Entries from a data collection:
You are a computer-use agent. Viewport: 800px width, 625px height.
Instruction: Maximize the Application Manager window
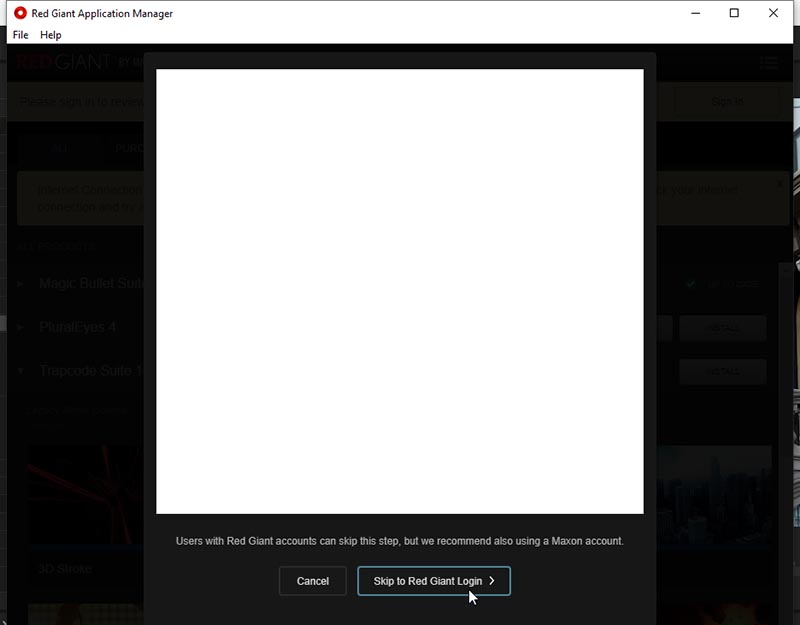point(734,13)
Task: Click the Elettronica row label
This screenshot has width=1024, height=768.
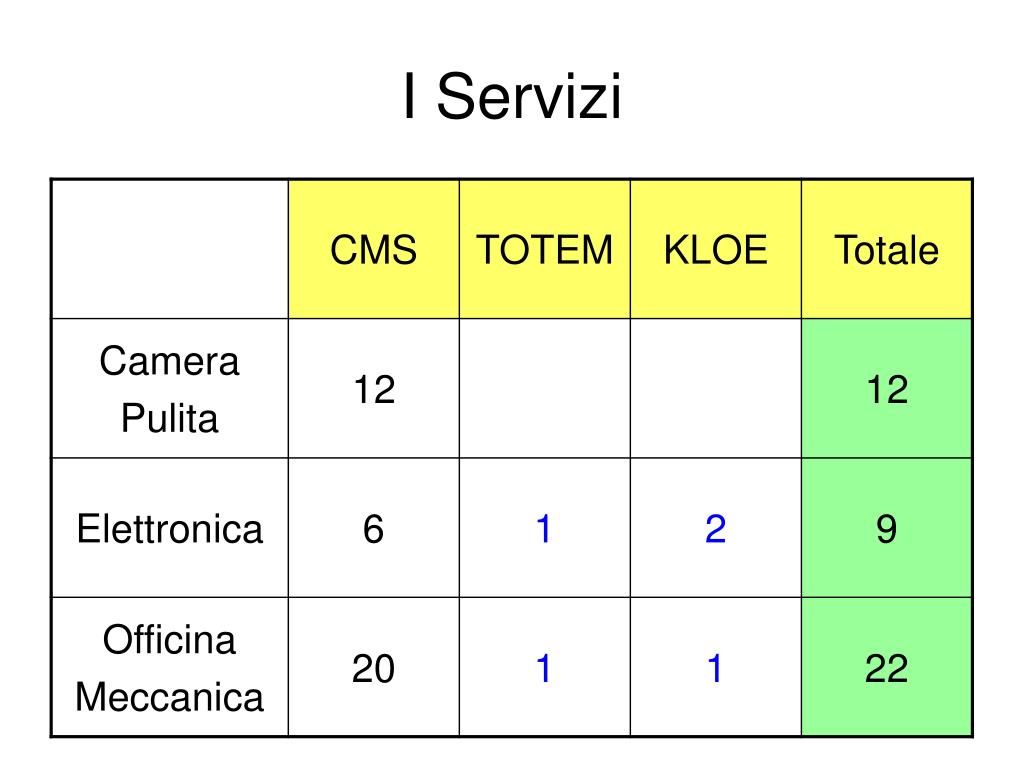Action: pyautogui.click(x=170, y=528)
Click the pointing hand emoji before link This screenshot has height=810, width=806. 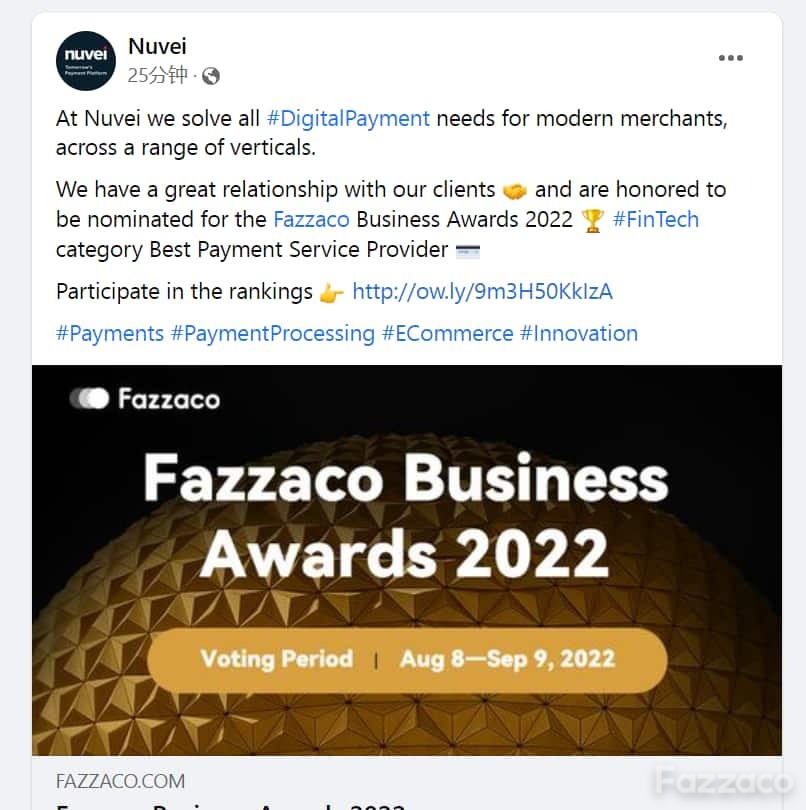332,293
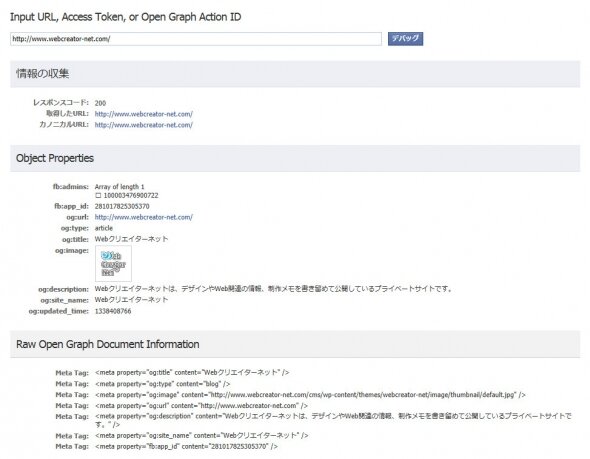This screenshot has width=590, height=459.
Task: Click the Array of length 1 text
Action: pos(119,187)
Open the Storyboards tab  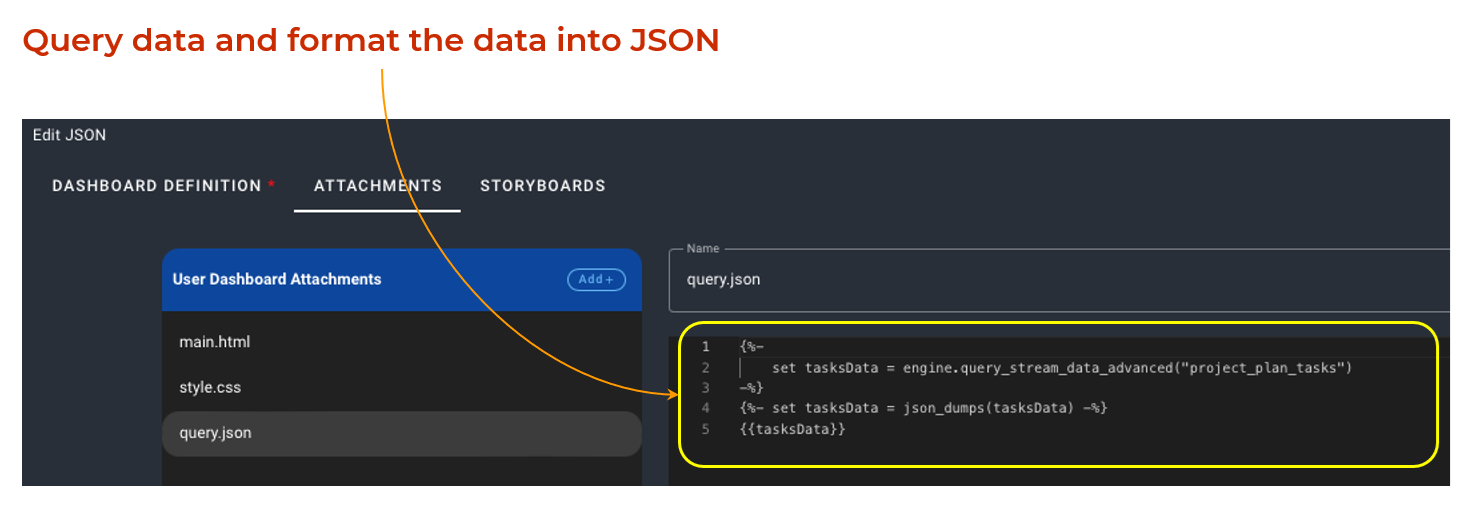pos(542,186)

*EXERCISE INSTRUCTIONS*
Can you rewrite the entries above, from the start through the line containing "Action: pyautogui.click(x=170, y=528)", and swap "Maximize" for "Minimize" while keeping everything else the same? Omit the pictures.

*TASK SOLUTION*
You are a computer-use agent. Viewport: 800px width, 625px height.
Instruction: Minimize the Application Manager window
point(734,13)
Task: Click the Elettronica row label
This screenshot has width=1024, height=768.
Action: pyautogui.click(x=170, y=528)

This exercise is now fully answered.